Given entries:
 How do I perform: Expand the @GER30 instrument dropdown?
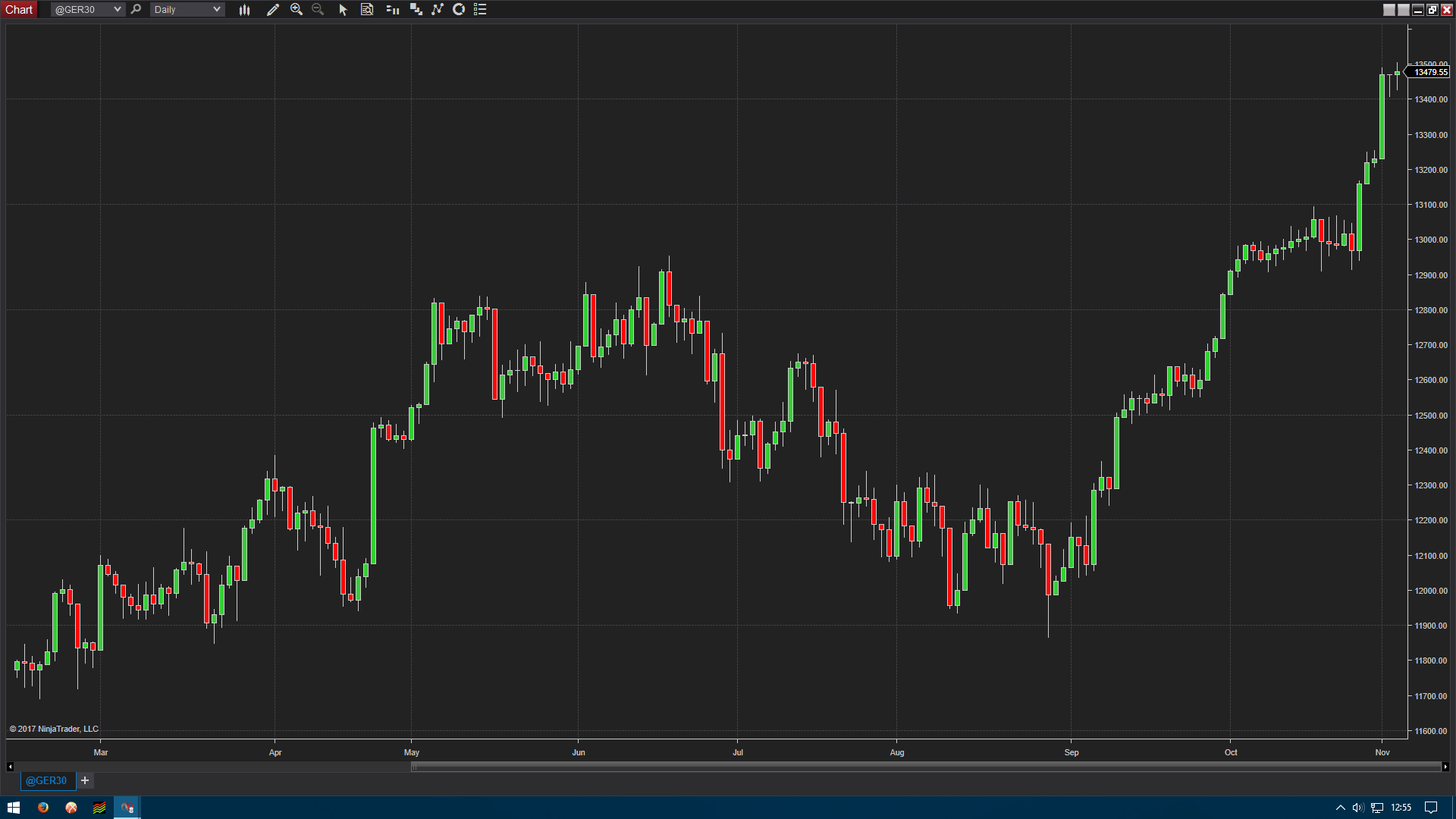pyautogui.click(x=117, y=10)
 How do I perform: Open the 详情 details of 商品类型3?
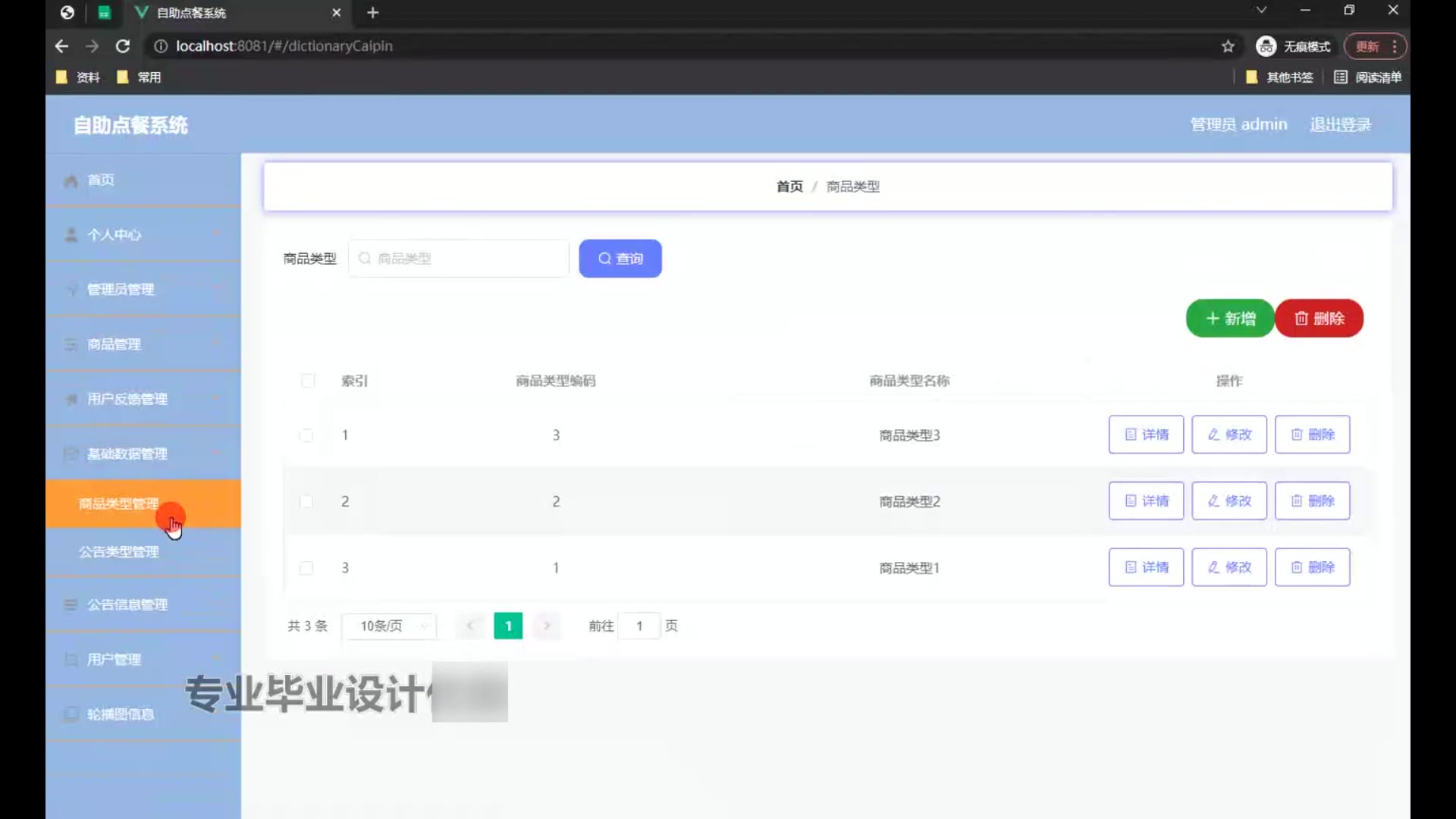[x=1146, y=435]
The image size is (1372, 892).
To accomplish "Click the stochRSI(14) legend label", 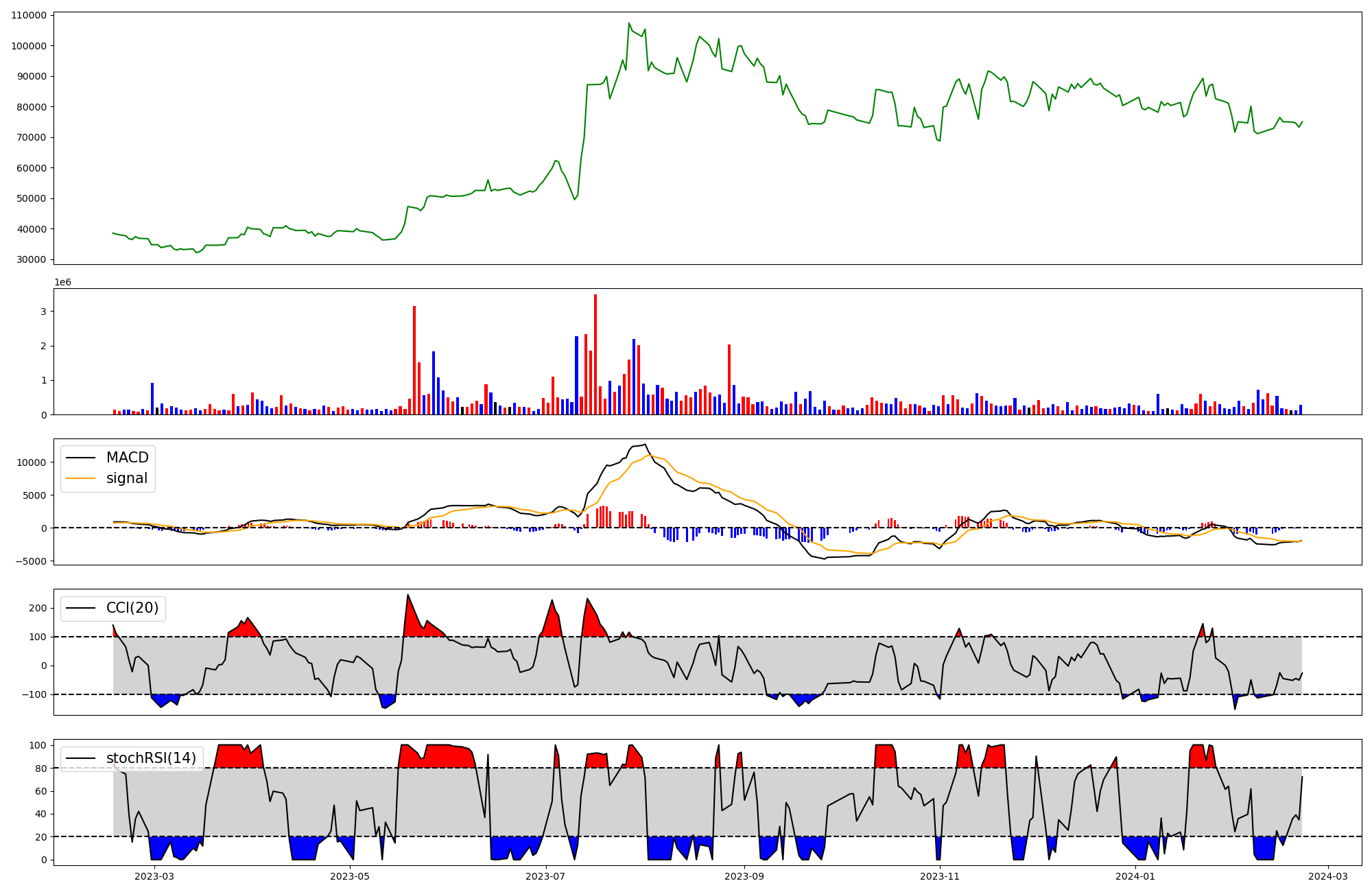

Task objective:
Now repeat exactly the lines from the one with "How do I perform: Open" through the end of the listing above, both included, omitting all pictures.

Answer to the exercise:
 How do I perform: Open the 详情 details of 商品类型3?
[x=1146, y=435]
The image size is (1372, 892).
To accomplish "Click the stochRSI(14) legend label", 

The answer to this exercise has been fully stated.